Hopefully I got this right. I haven't been paying much attention to this before, because I (rightly) didn't think it affected me. If I'm wrong, PLEASE correct me, I hate to spread misinformation.

Hardly New

[DynaSoar]

We were fighting people doing this 10 years ago. Some of the second-gen (meaning they used at least some technology rather than outright and direct use as is) usenet spammers and flooders and email spammers were doing it. The new uses to which this is being put are news, but DNS poisoning is not. IIRC, the icq.net servers were so compromised after having been bought out by AOL and put to new use.

I'm betting there's still a problem with admins that don't want it fixed, because they have given permission, or worse, for their servers to be used thus with some plausible deniability. Arranging this was the origin of the second-gen spammers.

Re:Simple solution...

[Blkdeath]

Run your own DNS server.

Sure. But if you use forwarders who run BIND4/BIND8 you've still got the same problem. If you're connecting directly to the root servers you're contributing to their unneccesary overload and bypassing the heirarchal nature of the DNS system.

Re:DJBDNS -- rocks

[demon]

If you think that DJBDNS is as good as it gets, you really need to check out http://www.powerdns.com/ [powerdns.com]. We switched to it at work (I pushed it, really), and I wrote a nice custom web-based frontend so our customers can manage their DNS domains independently - they can even create new ones as necessary. It's taken DNS out of the "necessary evil" realm, and brought it into a realm of being a "useful service". I recommend it heartily.

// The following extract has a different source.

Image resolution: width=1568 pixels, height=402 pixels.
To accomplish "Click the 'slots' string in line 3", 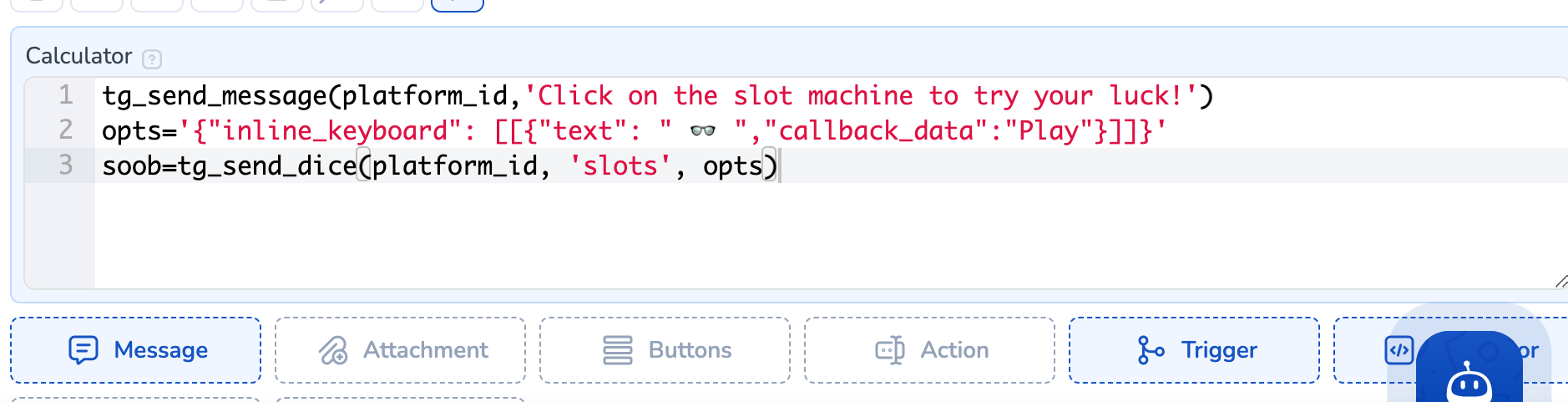I will pos(620,166).
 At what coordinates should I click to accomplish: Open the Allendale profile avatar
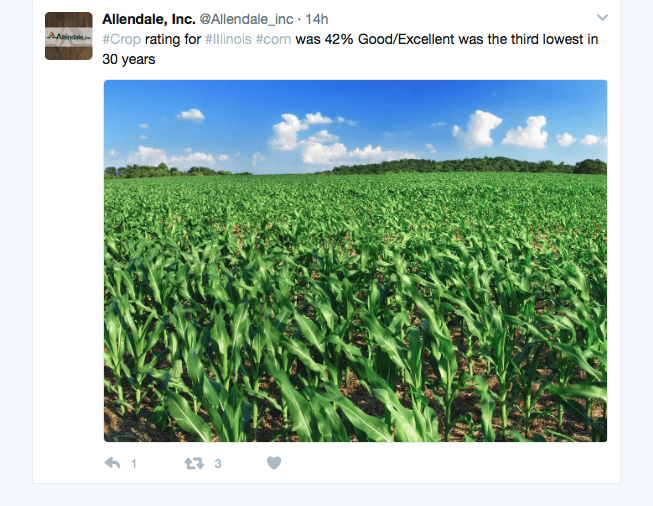(x=69, y=36)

(No, I'm not a developer or otherwise affiliated with the project - just a very satisfied user.)

The internet license

[erroneus]

I think there should be an internet user license program. I know it smells like some way of identifying people and all that, but it doesn't have to be any more than a driver's license does at present.

I'm thinking of something along the lines of a radio operator's license with different levels and qualifications and all that. Then people who are said to be administrators of web hosts and stuff like that would be required to posess a certain level of knowledge (and potentially a certain level of pay?) and ability. If it is shown that they do not demonstrate the proficiency required for some reason, then their license should be revoked or downgraded.

Furthermore, certain levels of internet "safety" and "security" ratings should be given to all software, firmware and hardware products that run on the public internet. The consumers can be better aware of the quality of the products they use on the internet. (Examples might include a rating for MSIE having a lower security rating than Firefox because of that whole ActiveX thing... or a Linksys firewall/router giving the users behind it a certain rating of security over a Windows box connected directly to the public internet.)

Not only would we be able to leverage these sorts of licenses and ratings to have a better and safer internet, but we would be able to have a more conscious set of consumers who just might be able to look at the label to determine that product A is better than product B. They will no longer need to get an education in how the internet works just to get their home computers on the net... and we'll be less likely to deal with all those spambots and zombies out there as well.